Ein Demonstrant hält vor dem saudischen Generalkonsulat in Istanbul ein Poster, das den Journalisten Khashoggi zeigt. Bild: Reuters

Im Mordfall Khashoggi werden immer entsetzlichere Details bekannt: Die Leiche des regimekritischen Journalisten soll in einem Ofen im Garten des saudischen Generalkonsuls in Istanbul verbrannt worden sein.

          Der Leichnam des Journalisten Jamal Khashoggi könnte laut einem Medienbericht  in einem Ofen in der Residenz des saudischen Generalkonsulats in Instanbul verbrannt worden sein. Das berichtet der arabische Nachrichtensender „Al Jazeera“ und beruft sich auf eigene Untersuchungen. Türkische Behörden haben laut dem Sender von einem Standpunkt außerhalb des Geländes beobachtet, wie Gepäckstücke in das Privathaus des saudi-arabischen Konsuls gebracht worden seien. Darin sollen sich Körperteile des Toten befunden haben. Khashoggi wurde nur wenige Meter entfernt im Generalkonsulat Saudi-Arabiens getötet.

          Ein Arbeiter, der den Ofen gebaut hat, sagte gegenüber „Al Jazeera“, dass der Ofen extra tief sei und Temperaturen bis zu 1000 Grad Celsius standhalte. Er sei sogar heiß genug, um Metall zu schmelzen, sagte der Mitarbeiter dem Sender. Über drei Tage lang hat man Khashoggis Leiche im Ofen verbrannt, wie „Al Jazeera“ unter Berufung auf türkische Behörden berichtet. Anschließend seien in dem Ofen, der im Garten des Konsuls steht, große Mengen an Fleisch gegrillt worden, um die Einäscherung zu verheimlichen. Türkische Ermittler sollen auch Blutspuren Khashoggis an den Wänden im Büro des Generalkonsuls gefunden haben. Die Spuren seien allerdings mit Wandfarbe übertüncht worden.

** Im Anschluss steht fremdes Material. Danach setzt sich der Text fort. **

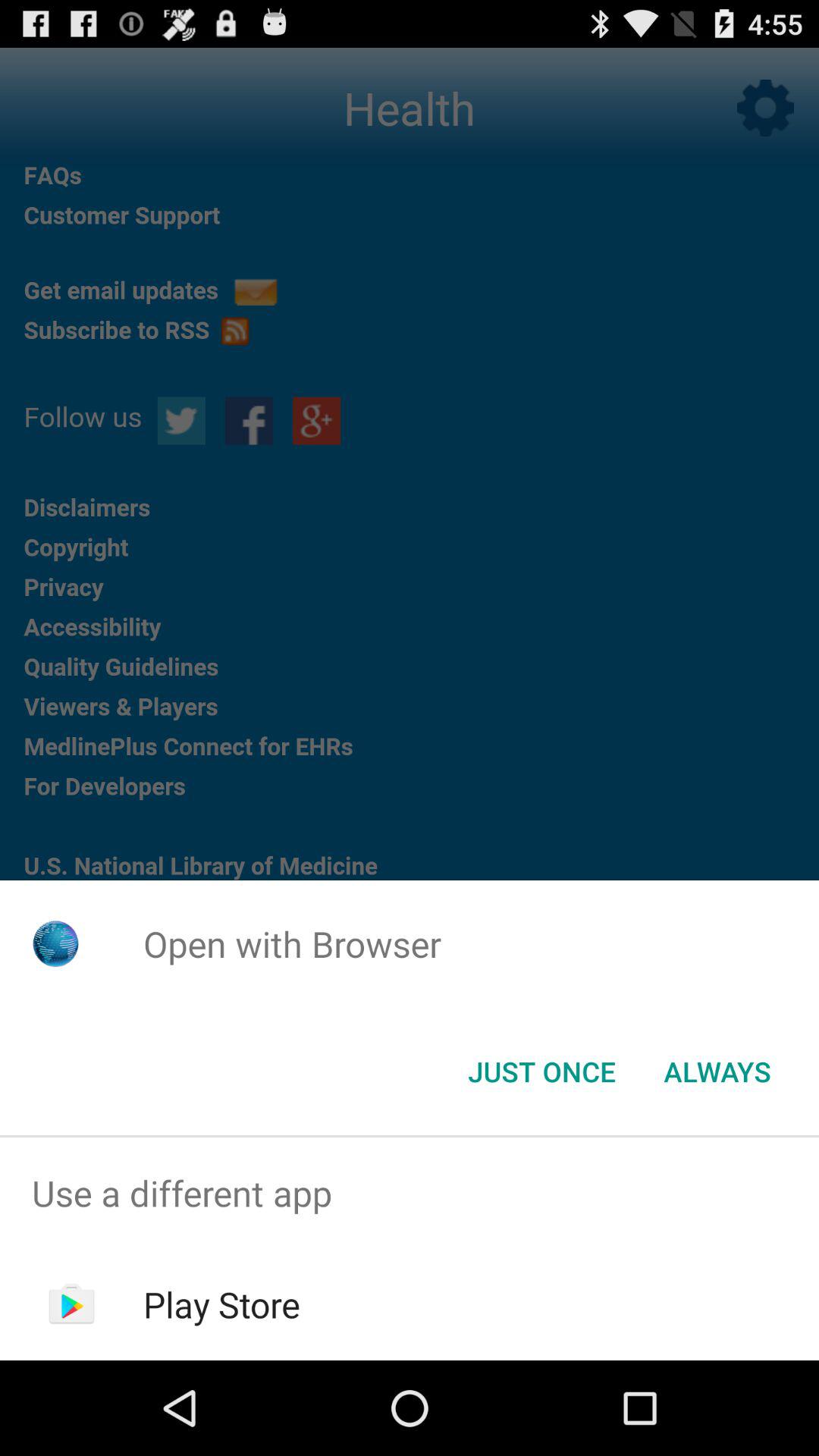
jump to the just once icon (541, 1071)
Given the description of an element on the screen output the (x, y) to click on. 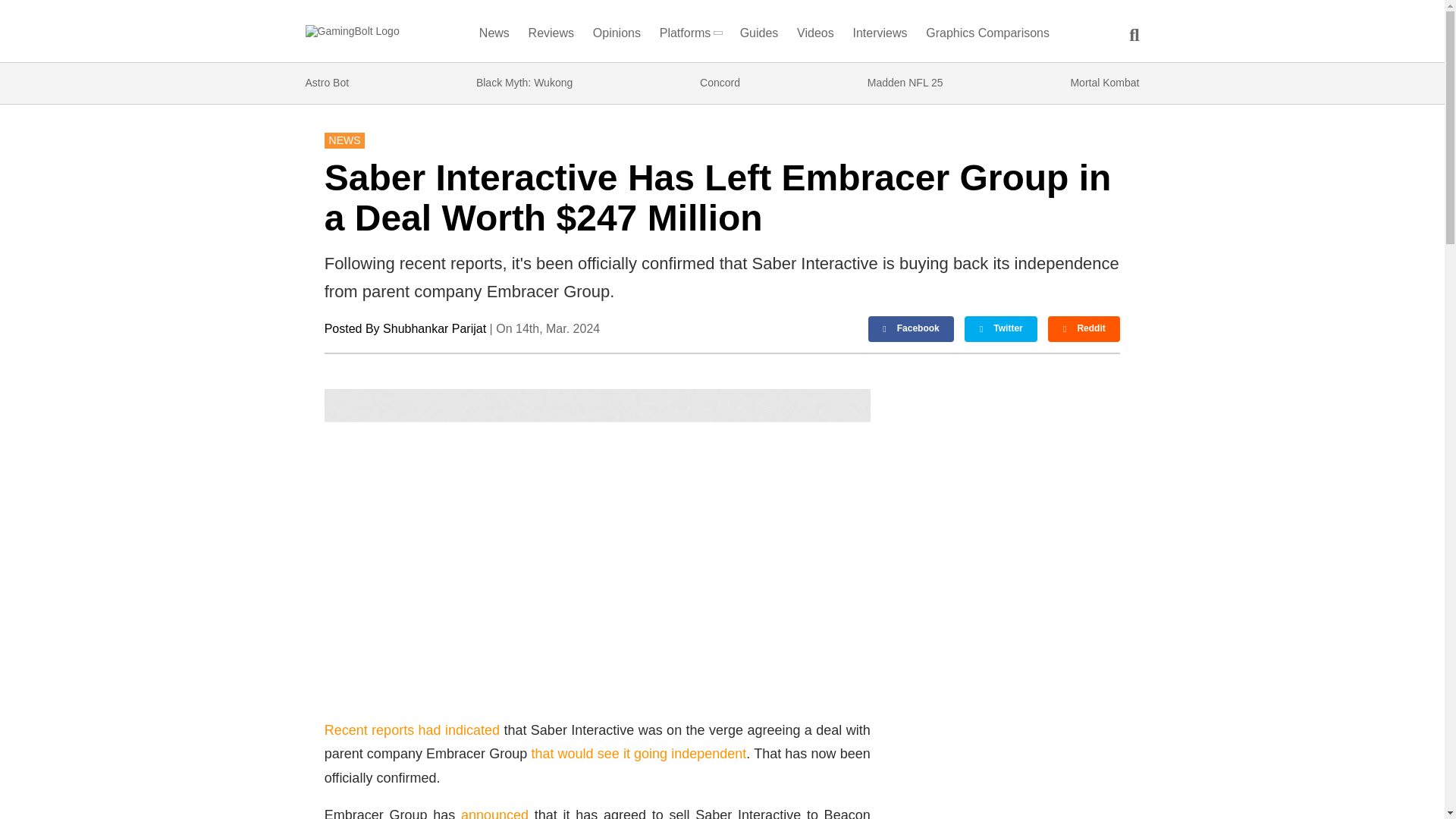
Reddit (1083, 329)
Shubhankar Parijat (434, 328)
NEWS (345, 140)
Black Myth: Wukong (524, 82)
Mortal Kombat (1104, 82)
Opinions (617, 36)
Concord (719, 82)
Platforms (690, 36)
Recent reports had indicated (411, 729)
News (494, 36)
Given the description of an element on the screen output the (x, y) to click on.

          Neben dem Bericht hat „Al Jazeera“ einen Dokumentarfilm auf Arabisch veröffentlicht, der sich auf Interviews mit  Sicherheitsbeamten, Politikern und türkischen Freunden des ermordeten Journalisten beruft.

          Die Regierung in Riad hatte in der Vergangenheit wiederholt, nicht zu wissen, wo sich die Leiche des Regierungskritikers befinde. Es sei eine Gruppe Verdächtiger verhaftet worden, die aber bislang geschwiegen hätten. Auf Nachfrage, warum die inhaftierten Verdächtigen nicht preisgäben, wo sich die Leiche befinde, sagte der saudische Außenstaatsminister Adel al-Dschubeir dem amerikanischen Senders CBS im Februar: „Wir ermitteln noch.“ Es gebe „eine Reihe von Möglichkeiten und wir fragen sie, was sie mit der Leiche getan haben“. Er rechne damit, „dass wir am Ende die Wahrheit herausfinden werden“, fügte Al-Dschubeir hinzu.

          Die offizielle Untersuchung des Mordfalls startete im Januar, ein Ergebnisbericht wird im Juni erwartet. Khashoggi, der für die „Washington Post“ Kolumnen geschrieben hatte, war am 2. Oktober im Konsulat seines Landes in Istanbul von saudischen Agenten getötet worden. Nach Angaben aus Riad hatte der inzwischen entlassene Vize-Geheimdienstchef Ahmad al-Assiri den Einsatz angeordnet, um den im amerikanischen Exil lebenden Regierungskritiker in die Heimat zurückzuholen. Der Einsatzleiter habe dann vor Ort eigenständig entschieden, Khashoggi zu töten.